* **PROBLEM TO SOLVE**
Copy out every line below that contains the word "Switch".

Begin MATERIAL SUPPLIED

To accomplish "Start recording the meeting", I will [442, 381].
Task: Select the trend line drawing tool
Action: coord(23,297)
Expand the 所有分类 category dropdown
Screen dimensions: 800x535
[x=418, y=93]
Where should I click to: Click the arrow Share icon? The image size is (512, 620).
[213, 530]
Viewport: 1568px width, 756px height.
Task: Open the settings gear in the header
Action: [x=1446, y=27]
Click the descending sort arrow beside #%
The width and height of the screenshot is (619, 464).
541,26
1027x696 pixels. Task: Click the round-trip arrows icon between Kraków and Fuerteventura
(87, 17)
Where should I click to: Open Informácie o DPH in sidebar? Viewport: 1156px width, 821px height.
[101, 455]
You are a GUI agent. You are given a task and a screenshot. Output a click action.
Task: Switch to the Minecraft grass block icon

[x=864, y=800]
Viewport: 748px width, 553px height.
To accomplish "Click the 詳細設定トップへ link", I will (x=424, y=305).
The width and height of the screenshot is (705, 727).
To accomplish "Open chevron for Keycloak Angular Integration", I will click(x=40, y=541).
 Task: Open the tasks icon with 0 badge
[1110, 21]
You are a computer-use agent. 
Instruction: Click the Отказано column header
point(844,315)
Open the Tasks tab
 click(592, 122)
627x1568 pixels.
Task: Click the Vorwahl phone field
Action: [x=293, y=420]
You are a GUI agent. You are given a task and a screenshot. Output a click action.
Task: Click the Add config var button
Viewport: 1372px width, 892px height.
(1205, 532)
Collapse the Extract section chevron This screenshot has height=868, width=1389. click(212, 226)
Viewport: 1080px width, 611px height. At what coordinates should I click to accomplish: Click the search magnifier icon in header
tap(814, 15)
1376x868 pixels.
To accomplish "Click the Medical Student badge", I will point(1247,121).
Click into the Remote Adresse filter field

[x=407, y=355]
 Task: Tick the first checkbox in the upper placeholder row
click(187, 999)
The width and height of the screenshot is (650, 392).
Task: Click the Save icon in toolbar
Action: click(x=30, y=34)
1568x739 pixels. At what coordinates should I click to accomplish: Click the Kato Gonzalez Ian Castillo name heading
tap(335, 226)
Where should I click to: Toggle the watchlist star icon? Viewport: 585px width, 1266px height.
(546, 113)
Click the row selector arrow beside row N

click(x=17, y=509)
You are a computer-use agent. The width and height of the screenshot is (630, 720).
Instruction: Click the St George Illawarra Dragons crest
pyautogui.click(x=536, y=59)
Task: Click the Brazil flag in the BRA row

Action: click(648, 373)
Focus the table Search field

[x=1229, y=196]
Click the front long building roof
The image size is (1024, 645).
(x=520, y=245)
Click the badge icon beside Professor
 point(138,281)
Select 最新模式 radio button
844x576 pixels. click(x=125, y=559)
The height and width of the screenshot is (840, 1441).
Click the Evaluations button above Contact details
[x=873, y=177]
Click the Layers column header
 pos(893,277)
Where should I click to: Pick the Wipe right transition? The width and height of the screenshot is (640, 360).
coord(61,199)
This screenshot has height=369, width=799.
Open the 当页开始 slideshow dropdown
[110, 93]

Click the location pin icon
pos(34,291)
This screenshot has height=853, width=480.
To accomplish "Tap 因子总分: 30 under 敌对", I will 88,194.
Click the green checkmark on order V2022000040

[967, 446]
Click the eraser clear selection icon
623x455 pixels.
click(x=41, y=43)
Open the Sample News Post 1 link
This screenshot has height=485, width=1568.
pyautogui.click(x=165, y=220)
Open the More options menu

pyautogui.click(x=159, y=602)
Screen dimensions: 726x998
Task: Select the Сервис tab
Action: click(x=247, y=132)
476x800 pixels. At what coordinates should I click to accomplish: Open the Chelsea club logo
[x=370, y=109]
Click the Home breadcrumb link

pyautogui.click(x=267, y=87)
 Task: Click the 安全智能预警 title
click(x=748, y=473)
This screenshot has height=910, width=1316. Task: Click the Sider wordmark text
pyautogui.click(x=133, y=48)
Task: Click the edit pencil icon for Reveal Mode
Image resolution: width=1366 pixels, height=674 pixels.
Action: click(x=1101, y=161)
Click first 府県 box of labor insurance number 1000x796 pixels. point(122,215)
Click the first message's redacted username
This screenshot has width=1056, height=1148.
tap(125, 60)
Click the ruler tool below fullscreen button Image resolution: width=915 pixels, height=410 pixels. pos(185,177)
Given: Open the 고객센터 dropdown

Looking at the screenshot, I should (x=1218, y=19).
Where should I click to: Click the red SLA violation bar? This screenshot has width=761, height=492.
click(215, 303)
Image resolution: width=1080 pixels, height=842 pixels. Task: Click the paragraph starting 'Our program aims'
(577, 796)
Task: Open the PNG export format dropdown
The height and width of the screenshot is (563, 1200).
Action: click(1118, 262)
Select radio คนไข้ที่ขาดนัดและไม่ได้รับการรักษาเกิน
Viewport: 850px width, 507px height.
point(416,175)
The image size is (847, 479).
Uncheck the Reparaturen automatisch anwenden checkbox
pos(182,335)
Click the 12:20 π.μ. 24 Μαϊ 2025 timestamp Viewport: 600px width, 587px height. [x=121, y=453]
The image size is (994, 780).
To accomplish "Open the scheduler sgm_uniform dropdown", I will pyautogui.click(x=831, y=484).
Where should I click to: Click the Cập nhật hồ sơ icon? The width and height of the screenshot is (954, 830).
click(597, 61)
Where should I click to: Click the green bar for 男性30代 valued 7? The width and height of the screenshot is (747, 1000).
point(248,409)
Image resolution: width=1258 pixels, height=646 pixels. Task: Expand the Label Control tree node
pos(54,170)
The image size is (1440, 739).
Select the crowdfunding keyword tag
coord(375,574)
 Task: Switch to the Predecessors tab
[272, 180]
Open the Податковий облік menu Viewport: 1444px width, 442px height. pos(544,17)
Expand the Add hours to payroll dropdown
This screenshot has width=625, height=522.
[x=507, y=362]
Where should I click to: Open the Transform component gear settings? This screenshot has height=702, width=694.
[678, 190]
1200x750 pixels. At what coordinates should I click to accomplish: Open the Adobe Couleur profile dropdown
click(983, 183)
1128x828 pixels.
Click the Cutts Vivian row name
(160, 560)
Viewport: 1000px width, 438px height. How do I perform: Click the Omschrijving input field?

End MATERIAL SUPPLIED

* **OUTPUT**
Task: Switch to the Minecraft grass block icon
 Task: Switch to the Predecessors tab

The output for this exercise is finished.